How to complete this task:
Starting at the line that contains "How to find", print every remaining line of the entries, unchanged, and output nothing more.

##### Excerpted records

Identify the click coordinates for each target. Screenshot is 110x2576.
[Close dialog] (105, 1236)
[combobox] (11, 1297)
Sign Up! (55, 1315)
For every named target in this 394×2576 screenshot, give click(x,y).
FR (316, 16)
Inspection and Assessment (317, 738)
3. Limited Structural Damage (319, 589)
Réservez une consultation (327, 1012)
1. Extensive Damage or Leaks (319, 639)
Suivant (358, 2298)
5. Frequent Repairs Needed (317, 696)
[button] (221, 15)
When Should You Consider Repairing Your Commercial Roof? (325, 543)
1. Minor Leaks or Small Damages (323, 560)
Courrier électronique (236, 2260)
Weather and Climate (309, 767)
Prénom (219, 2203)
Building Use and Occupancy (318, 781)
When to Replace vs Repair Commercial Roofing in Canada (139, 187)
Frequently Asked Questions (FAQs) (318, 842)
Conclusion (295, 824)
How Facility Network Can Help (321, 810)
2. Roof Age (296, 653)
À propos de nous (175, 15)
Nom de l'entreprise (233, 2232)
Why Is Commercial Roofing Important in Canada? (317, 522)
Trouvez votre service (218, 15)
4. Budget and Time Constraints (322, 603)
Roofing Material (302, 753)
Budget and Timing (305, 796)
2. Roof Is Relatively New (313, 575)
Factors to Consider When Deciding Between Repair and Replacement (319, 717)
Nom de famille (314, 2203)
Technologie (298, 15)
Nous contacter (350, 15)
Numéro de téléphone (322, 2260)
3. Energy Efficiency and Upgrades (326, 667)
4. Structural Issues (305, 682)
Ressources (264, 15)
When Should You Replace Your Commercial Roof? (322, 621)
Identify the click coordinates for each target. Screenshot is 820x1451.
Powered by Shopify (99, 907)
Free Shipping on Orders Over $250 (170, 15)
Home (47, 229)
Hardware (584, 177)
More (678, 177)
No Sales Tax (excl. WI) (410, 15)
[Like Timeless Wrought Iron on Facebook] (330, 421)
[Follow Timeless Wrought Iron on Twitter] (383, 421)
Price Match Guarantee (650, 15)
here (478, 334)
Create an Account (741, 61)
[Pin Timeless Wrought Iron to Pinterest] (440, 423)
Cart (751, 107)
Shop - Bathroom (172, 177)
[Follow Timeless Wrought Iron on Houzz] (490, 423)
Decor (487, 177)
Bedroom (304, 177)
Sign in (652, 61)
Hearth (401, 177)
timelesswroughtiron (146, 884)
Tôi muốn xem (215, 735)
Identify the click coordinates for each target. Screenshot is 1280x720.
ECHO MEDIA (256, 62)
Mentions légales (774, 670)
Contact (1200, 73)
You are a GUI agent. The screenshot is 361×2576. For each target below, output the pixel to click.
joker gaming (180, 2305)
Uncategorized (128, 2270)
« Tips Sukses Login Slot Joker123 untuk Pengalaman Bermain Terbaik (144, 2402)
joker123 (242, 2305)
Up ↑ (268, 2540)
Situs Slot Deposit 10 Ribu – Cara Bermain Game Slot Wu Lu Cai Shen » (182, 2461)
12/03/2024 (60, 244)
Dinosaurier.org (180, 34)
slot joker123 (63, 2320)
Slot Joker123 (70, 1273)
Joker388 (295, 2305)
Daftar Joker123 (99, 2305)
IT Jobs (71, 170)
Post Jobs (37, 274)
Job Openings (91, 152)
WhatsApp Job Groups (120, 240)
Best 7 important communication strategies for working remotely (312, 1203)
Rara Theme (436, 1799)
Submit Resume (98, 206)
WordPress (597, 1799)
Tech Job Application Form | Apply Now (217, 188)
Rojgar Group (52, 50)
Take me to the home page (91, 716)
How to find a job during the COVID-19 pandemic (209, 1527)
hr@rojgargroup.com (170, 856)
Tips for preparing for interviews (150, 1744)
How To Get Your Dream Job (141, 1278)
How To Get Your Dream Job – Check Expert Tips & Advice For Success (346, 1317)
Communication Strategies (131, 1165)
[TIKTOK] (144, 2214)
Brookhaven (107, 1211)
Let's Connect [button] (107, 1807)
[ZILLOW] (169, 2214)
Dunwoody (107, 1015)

##########

Written reply:
How to find a job during the COVID-19 pandemic (209, 1527)
hr@rojgargroup.com (170, 856)
Tips for preparing for interviews (150, 1744)
How To Get Your Dream Job (141, 1278)
How To Get Your Dream Job – Check Expert Tips & Advice For Success (346, 1317)
Communication Strategies (131, 1165)
[TIKTOK] (144, 2214)
Brookhaven (107, 1211)
Let's Connect [button] (107, 1807)
[ZILLOW] (169, 2214)
Dunwoody (107, 1015)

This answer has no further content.